The association urged the government to maintain current duty-free facilities for investors in economic zones and hi-tech parks, who face a potential 1 per cent import duty on capital equipment.
They believe that collaborating with the private sector to maintain these benefits will significantly increase foreign investment in hi-tech parks over the next few years.
The key ICT association underlined the importance of prioritising mobile phones, smartphones, and smart devices for Smart Bangladesh, calling for the withdrawal of newly imposed tariff proposal to ensure technology benefits reach everyone, including marginalised communities.
The Internet Service Providers Association of Bangladesh (ISPAB) has expressed strong disappointment over the proposed budget, highlighting the lack of attention given to their sector despite their vital role in the nation's digital infrastructure.
ISPAB had put forward four proposals aimed at transforming Digital Bangladesh into Smart Bangladesh. However, none of these proposals were reflected in the budget announced by Finance Minister Abul Hassan Mahmood Ali.
This has left the ISP industry, which has been pivotal in maintaining digital connectivity for decades, feeling not only disappointed but also shocked.
Emdadul Haque, president of ISPAB, voiced his concern, stating that the absence of their services from the long-desired ITES (Information Technology Enabled Services) category in the budget was deeply regrettable.
He emphasised that this omission undermines the Prime Minister's initiative and the decisions made by the Smart Bangladesh Taskforce's executive committee.

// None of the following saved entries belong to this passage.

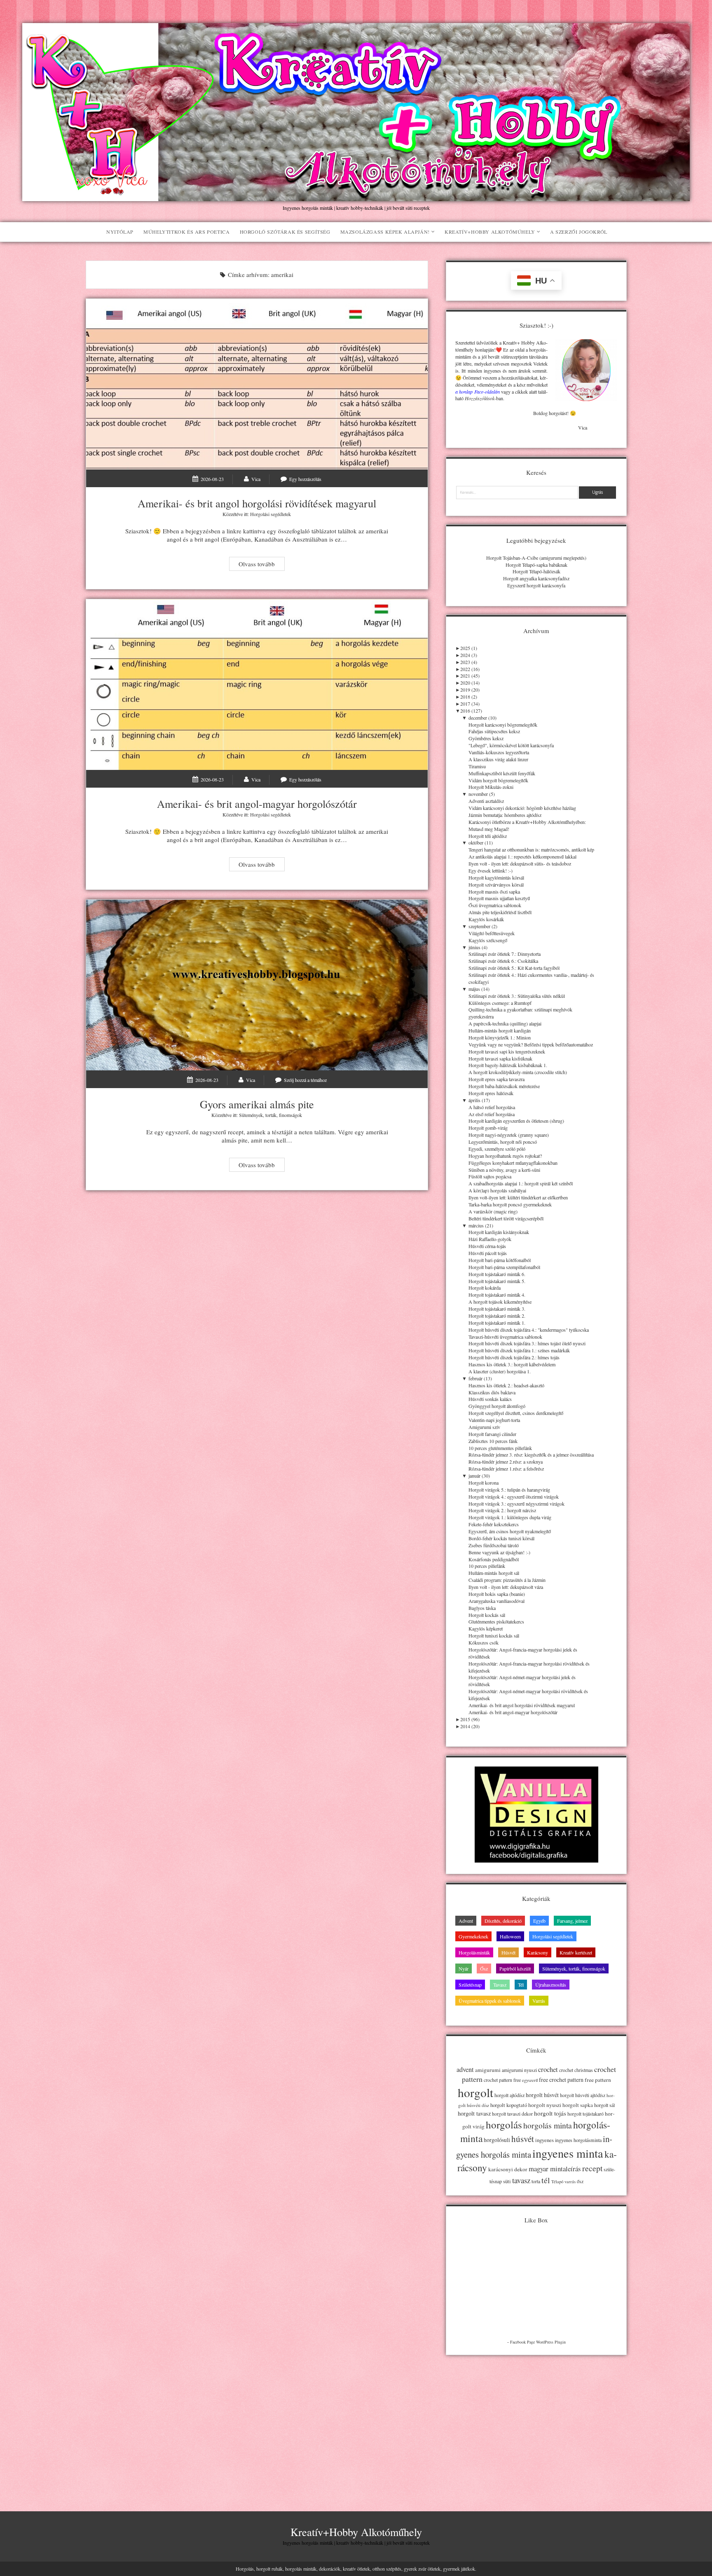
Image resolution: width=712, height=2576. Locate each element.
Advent (466, 1920)
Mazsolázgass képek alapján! (385, 231)
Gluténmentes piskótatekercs (496, 1621)
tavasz (521, 2180)
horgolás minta (547, 2125)
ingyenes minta (567, 2153)
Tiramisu (477, 766)
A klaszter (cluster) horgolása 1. (499, 1371)
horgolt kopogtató (508, 2105)
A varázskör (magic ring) (493, 1211)
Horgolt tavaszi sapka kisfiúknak (500, 1058)
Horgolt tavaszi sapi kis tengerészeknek (506, 1051)
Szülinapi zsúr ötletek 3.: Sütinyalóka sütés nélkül (516, 995)
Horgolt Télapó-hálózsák (536, 571)
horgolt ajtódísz (509, 2095)
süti (507, 2181)
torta (536, 2181)
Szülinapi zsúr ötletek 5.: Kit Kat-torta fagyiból (514, 967)
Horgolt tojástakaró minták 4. (496, 1294)
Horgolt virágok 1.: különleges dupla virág (509, 1517)
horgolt (475, 2092)
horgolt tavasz (474, 2113)
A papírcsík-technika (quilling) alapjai (504, 1023)
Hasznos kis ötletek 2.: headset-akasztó (506, 1385)
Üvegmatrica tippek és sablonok (490, 2000)
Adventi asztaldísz (486, 801)
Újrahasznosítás (550, 1984)
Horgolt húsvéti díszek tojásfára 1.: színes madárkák (519, 1350)
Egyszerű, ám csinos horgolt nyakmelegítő (509, 1531)
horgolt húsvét (542, 2095)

Haque further pointed out that despite the Prime Minister's instructions, the budget failed to include all ISP services under ITES, reduce duties on IT sector materials, and withdraw the 10 per cent advance tax on broadband internet services.
These measures, according to ISPAB, are crucial for the expansion of internet services and the continued development of Digital Bangladesh. Without them, the goal of building a Smart Bangladesh could be significantly hindered.

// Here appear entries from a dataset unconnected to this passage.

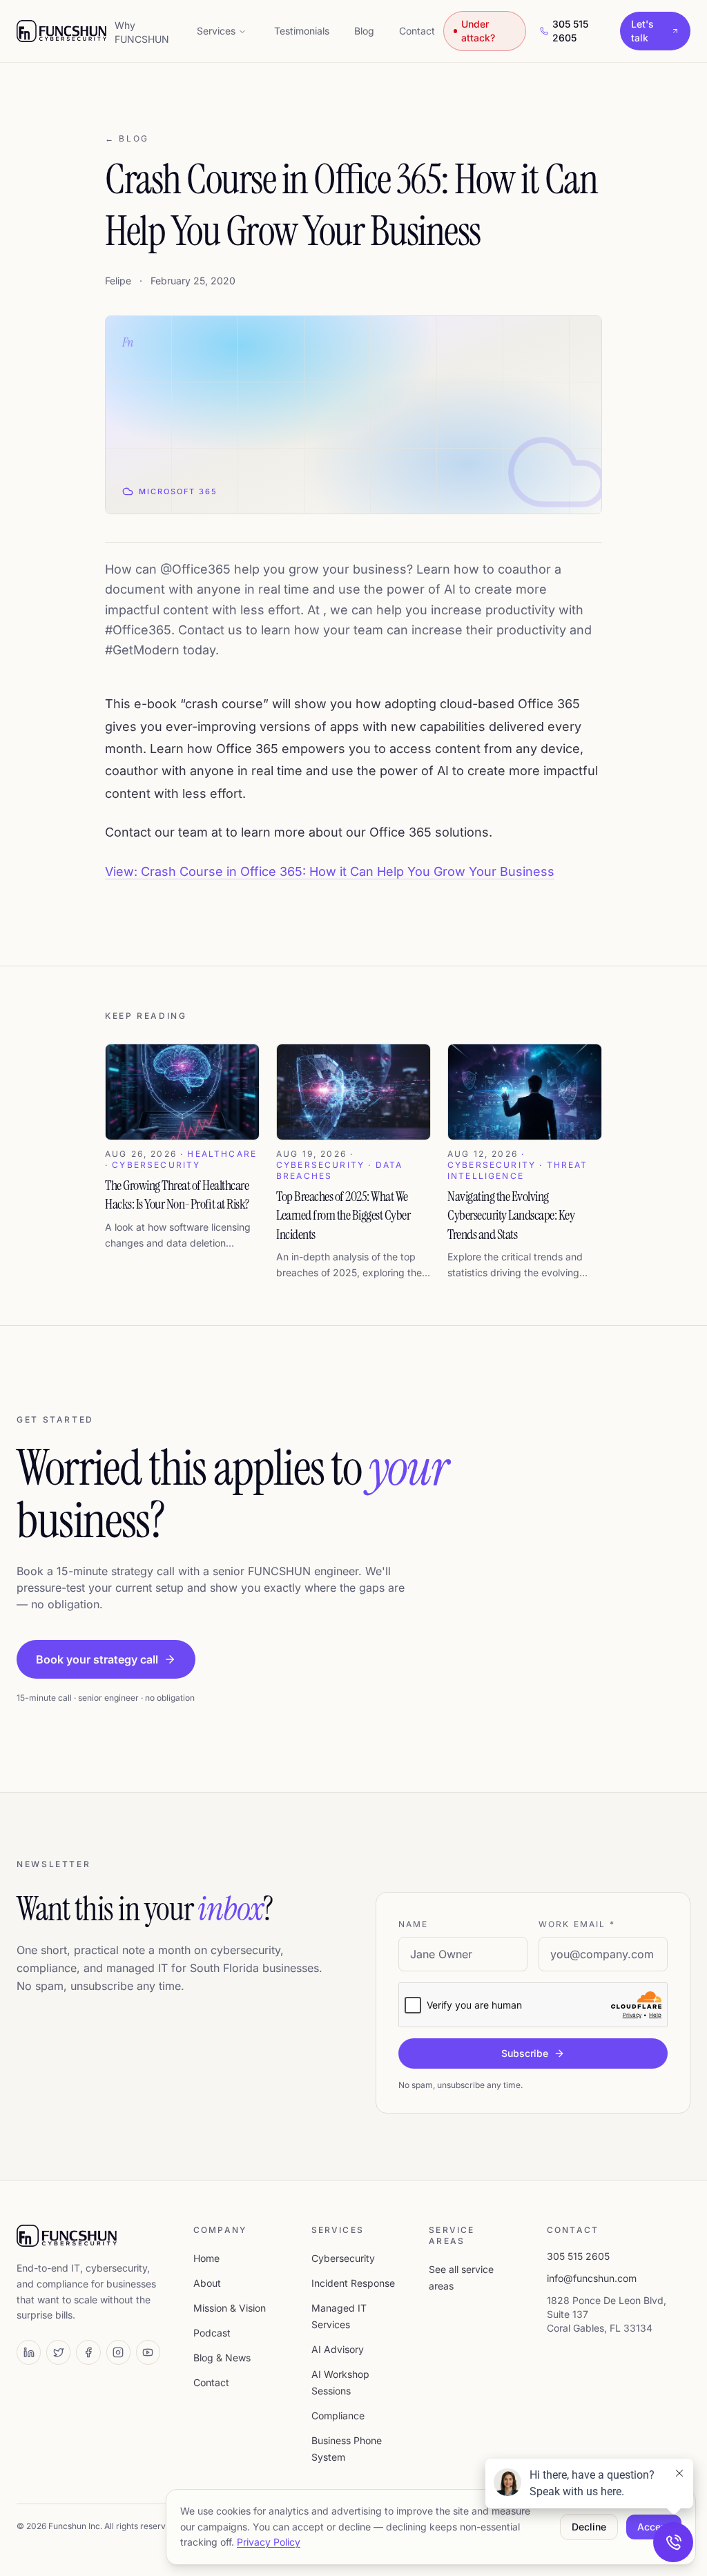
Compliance (338, 2415)
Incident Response (353, 2283)
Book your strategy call (97, 1659)
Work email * (577, 1924)
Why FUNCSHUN (142, 32)
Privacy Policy (268, 2542)
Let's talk (642, 30)
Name (413, 1924)
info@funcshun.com (592, 2278)
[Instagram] (118, 2352)
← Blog (127, 138)
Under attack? (478, 30)
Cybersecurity (343, 2258)
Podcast (212, 2333)
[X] (58, 2352)
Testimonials (301, 31)
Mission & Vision (229, 2308)
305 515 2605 (570, 30)
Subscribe (524, 2053)
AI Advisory (337, 2349)
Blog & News (222, 2357)
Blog (364, 31)
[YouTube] (148, 2352)
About (207, 2283)
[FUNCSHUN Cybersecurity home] (61, 31)
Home (206, 2258)
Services (216, 31)
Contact (417, 31)
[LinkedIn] (29, 2352)
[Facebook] (88, 2352)
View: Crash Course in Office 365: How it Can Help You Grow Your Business (329, 871)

ISPAB has called on the Finance Minister and the chairman of the National Board of Revenue (NBR) to reconsider their stance and include all ISP services under ITES to ensure optimal use of the internet and to remove existing obstacles.

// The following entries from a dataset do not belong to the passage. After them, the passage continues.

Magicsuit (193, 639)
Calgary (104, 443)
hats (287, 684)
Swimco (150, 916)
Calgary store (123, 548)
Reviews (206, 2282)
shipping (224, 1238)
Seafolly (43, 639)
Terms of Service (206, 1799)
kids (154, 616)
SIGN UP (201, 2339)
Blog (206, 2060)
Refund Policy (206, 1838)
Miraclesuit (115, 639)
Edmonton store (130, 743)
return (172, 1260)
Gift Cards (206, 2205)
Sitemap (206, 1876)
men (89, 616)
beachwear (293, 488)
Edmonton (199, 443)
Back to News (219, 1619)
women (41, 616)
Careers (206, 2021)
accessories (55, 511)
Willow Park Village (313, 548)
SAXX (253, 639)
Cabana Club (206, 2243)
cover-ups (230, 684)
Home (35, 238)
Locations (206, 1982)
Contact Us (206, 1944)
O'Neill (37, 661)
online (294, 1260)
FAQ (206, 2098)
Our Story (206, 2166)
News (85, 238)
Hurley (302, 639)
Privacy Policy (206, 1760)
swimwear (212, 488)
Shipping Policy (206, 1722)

The press release highlighted the burdensome 15.50 per cent VAT and duty on essential internet equipment such as modems, Ethernet interface cards, computer network switches, hubs, routers, and server batteries.
Moreover, a staggering 37.5 per cent VAT and duty on Optical Line Terminals (OLTs) is seen as a major barrier to industry expansion. ISPAB has requested this be reduced to 0 per cent in the revised budget to foster industry growth and innovation.
The E-Commerce Association of Bangladesh (e-CAB) has expressed a mixed reaction over the proposed budget for the fiscal year 2024-25, noting the prominence of the Smart Bangladesh plan with the extension of the tax exemption period for the IT and software sectors by three years.
In a press statement, Finance Secretary of ECAB Asif Ahnaf said proposed tax exemption on e-learning and e-applications would significantly aid the sector's development.
However, he called for additional tax exemption for website hosting and cloud services, which are critical to the digital industry.
Ahnaf also stressed the importance of the Business Identity Platform (DBID), which e-CAB proposed to enhance transparency and accountability in digital commerce.
Despite its launch, he noted that e-commerce organisations struggle with DBID due to the absence of a dedicated authority for the digital commerce sector and unclear functionalities of the platform.
Furthermore, e-CAB sees a need for extensive public awareness about their proposed Central Compliance Management System to protect consumer rights after its pilot phase.
Emphasising the role of smart logistics in e-commerce, Ahnaf mentioned e-CAB's cooperation in formulating the government's "National Logistics Policy."
He advocated for a five-year tax exemption for smart logistics companies, along with VAT waivers for warehouse and transportation services.
He also called for the establishment of "smart post offices" in rural areas and tax exemptions for cross-border e-commerce expansion.